In cover, Anavilhanas, isole boscose del Rio Negro, Stato di Amazonas, Brasile (2009) © Sebastião Salgado/Contrasto
Il suo immenso territorio tocca nove Paesi, ovvero un terzo del continente sudamericano, e si estende su un’area dieci volte quella della Francia. Si tratta della zona tropicale più grande al mondo, di cui oltre il 60% si trova in Brasile. È la foresta dell’Amazzonia, che il fotografo Sebastião Salgado ha immortalato attraverso sei anni di viaggi, catturando la varietà dei paesaggi e dei popoli che la abitano. L’artista si è stabilito nei villaggi per settimane e ha ritratto con la sua macchina i diversi gruppi etnici, la foresta, i fiumi, le montagne, gli stili di vita. Registrando l’immensa potenza della natura ma cogliendone, allo stesso tempo, la fragilità.
Un viaggio straordinario nella bellezza di un ambiente unico al mondo, i cui custodi, le popolazioni che lo abitano, rischiano l’estinzione. Questo viaggio è diventato la mostra Amazônia, al MAXXI di Roma fino al 13 febbraio 2022. Oltre 200 immagini per l’unica tappa italiana del progetto promosso dal museo in collaborazione con Contrasto.
L’esposizione, curata da Lélia Wanick Salgado, compagna di viaggio e di vita del grande artista, è divisa in due parti. Nella prima le fotografie sono organizzate per ambientazione paesaggistica, con sezioni che vanno dalla foresta vista dall’alto ai grandi fiumi che attraversano il territorio. Si prosegue con la forza, a volte devastante, delle tempeste tropicali e dei rilievi montuosi che definiscono la vita del bacino amazzonico, per finire con Isole nel fiume, l’arcipelago che emerge dalle acque del Rio Negro.

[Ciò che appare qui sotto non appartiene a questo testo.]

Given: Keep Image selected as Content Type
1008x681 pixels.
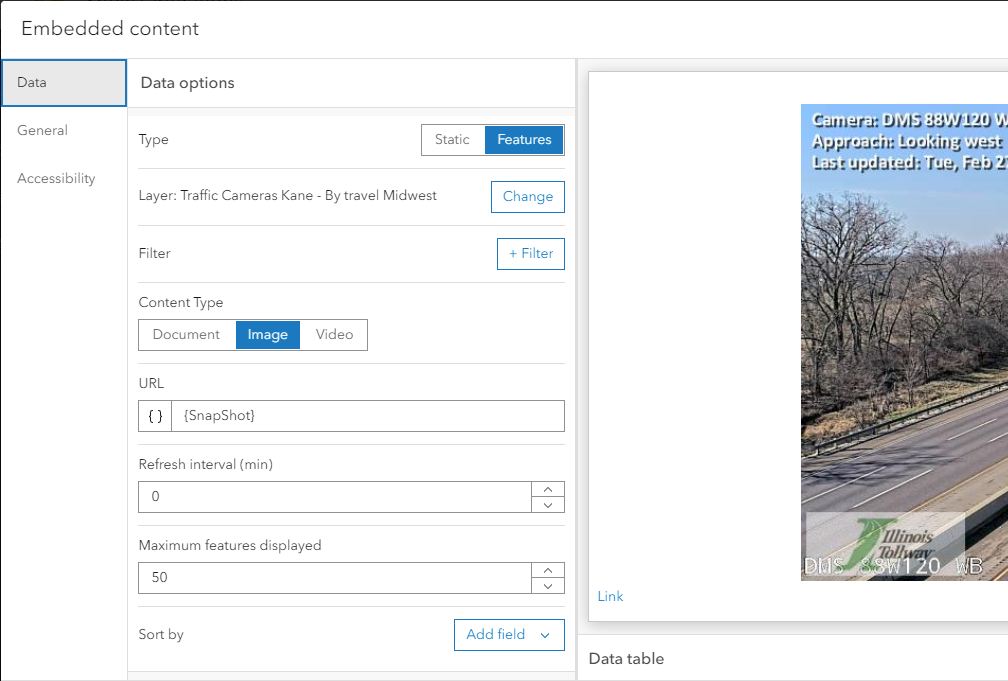Looking at the screenshot, I should (267, 335).
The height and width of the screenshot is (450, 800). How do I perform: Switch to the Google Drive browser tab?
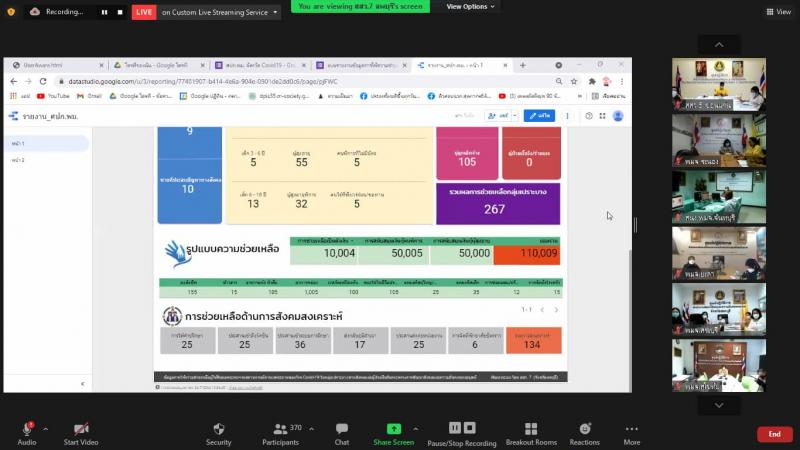click(x=159, y=65)
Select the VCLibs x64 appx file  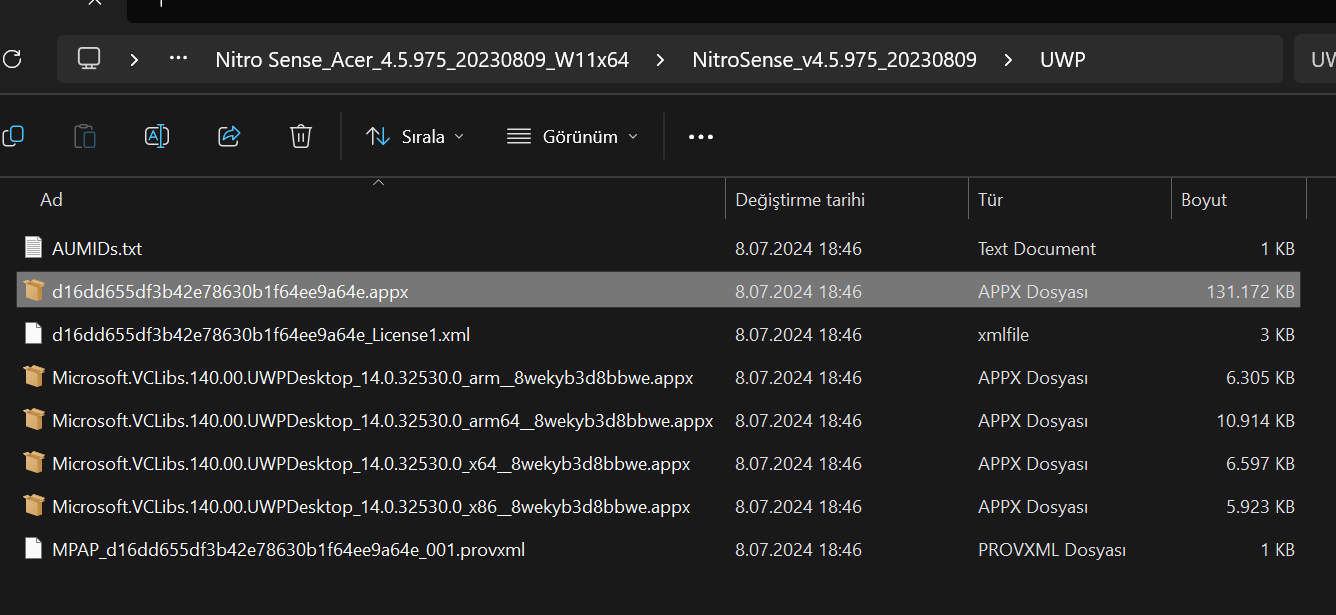[371, 464]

La seconda parte è invece dedicata alle popolazioni indigene come gli Awá-Guajá, che contano solo 450 membri e sono considerati la tribù più minacciata del pianeta, gli Yawanawá, che prima di scomparire hanno ripreso il controllo delle proprie terre, le comunità Yanomami, che vivono in una grande casa comune a forma di anello detta yano. E ancora, gli Ashaninka, situati nello stato di Acre, vicino al confine peruviano, che hanno recentemente ottenuto un risarcimento per la deforestazione perpetrata nelle loro terre, e i Korubo, fra le tribù con meno contatti esterni.

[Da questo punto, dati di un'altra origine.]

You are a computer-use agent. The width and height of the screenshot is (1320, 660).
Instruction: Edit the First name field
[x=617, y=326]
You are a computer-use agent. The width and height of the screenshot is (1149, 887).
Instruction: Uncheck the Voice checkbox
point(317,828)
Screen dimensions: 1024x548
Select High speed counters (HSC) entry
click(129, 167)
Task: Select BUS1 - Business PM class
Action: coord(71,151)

Oltre alle immagini, poste a diverse altezze e presentate in vari formati, la mostra si sviluppa in spazi che ricordano le ocas, tipiche abitazioni indigene, evocando in modo vivido i piccoli e isolati insediamenti umani nel cuore della giungla. Accompagna la visita una traccia audio composta dal musicista francese Jean-Michel Jarre e ispirata ai suoni autentici della foresta, tra il fruscio degli alberi, i versi degli animali e il fragore dell’acqua che cade a picco dalle montagne.